* WHAT YOU ARE ASKED TO DO: Could you repeat the records below exactly as written?

* SUPPLIED RECORDS:
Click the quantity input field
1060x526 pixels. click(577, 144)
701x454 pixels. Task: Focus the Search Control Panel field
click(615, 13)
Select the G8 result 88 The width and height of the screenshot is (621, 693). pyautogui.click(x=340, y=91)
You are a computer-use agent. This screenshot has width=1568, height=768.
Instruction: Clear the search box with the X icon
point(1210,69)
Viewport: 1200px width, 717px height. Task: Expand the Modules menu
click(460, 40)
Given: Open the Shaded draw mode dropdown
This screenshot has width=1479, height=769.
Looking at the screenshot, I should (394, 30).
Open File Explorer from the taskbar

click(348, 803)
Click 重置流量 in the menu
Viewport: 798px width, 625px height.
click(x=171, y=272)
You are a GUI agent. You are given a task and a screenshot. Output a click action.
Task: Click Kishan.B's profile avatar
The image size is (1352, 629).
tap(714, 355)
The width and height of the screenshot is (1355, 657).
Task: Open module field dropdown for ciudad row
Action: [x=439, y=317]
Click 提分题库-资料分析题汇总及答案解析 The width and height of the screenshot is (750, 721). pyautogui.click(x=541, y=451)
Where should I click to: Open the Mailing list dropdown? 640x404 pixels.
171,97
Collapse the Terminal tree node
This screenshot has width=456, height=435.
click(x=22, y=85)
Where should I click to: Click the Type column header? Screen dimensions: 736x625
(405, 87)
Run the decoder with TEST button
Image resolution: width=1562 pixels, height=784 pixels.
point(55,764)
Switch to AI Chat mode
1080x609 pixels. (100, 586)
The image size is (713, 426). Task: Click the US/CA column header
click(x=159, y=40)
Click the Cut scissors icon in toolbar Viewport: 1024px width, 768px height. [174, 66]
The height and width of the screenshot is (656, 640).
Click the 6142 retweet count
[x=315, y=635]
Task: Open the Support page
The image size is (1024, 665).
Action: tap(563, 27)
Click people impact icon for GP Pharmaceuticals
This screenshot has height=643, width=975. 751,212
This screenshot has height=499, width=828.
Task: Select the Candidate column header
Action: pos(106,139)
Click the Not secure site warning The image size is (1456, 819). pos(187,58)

* OUTPUT OF THE EXERCISE:
Click the quantity input field
1060x526 pixels. click(577, 144)
701x454 pixels. Task: Focus the Search Control Panel field
click(615, 13)
Select the G8 result 88 The width and height of the screenshot is (621, 693). pyautogui.click(x=340, y=91)
You are a computer-use agent. This screenshot has width=1568, height=768.
Instruction: Clear the search box with the X icon
point(1210,69)
Viewport: 1200px width, 717px height. Task: Expand the Modules menu
click(460, 40)
Given: Open the Shaded draw mode dropdown
This screenshot has width=1479, height=769.
Looking at the screenshot, I should (394, 30).
Open File Explorer from the taskbar

click(348, 803)
Click 重置流量 in the menu
Viewport: 798px width, 625px height.
click(x=171, y=272)
You are a GUI agent. You are given a task and a screenshot. Output a click action.
Task: Click Kishan.B's profile avatar
The image size is (1352, 629).
tap(714, 355)
The width and height of the screenshot is (1355, 657).
Task: Open module field dropdown for ciudad row
Action: [x=439, y=317]
Click 提分题库-资料分析题汇总及答案解析 The width and height of the screenshot is (750, 721). pyautogui.click(x=541, y=451)
Where should I click to: Open the Mailing list dropdown? 640x404 pixels.
171,97
Collapse the Terminal tree node
This screenshot has width=456, height=435.
click(x=22, y=85)
Where should I click to: Click the Type column header? Screen dimensions: 736x625
(405, 87)
Run the decoder with TEST button
Image resolution: width=1562 pixels, height=784 pixels.
point(55,764)
Switch to AI Chat mode
1080x609 pixels. (100, 586)
The image size is (713, 426). Task: Click the US/CA column header
click(x=159, y=40)
Click the Cut scissors icon in toolbar Viewport: 1024px width, 768px height. [174, 66]
The height and width of the screenshot is (656, 640).
Click the 6142 retweet count
[x=315, y=635]
Task: Open the Support page
The image size is (1024, 665).
Action: tap(563, 27)
Click people impact icon for GP Pharmaceuticals
This screenshot has height=643, width=975. 751,212
This screenshot has height=499, width=828.
Task: Select the Candidate column header
Action: pos(106,139)
Click the Not secure site warning The image size is (1456, 819). pos(187,58)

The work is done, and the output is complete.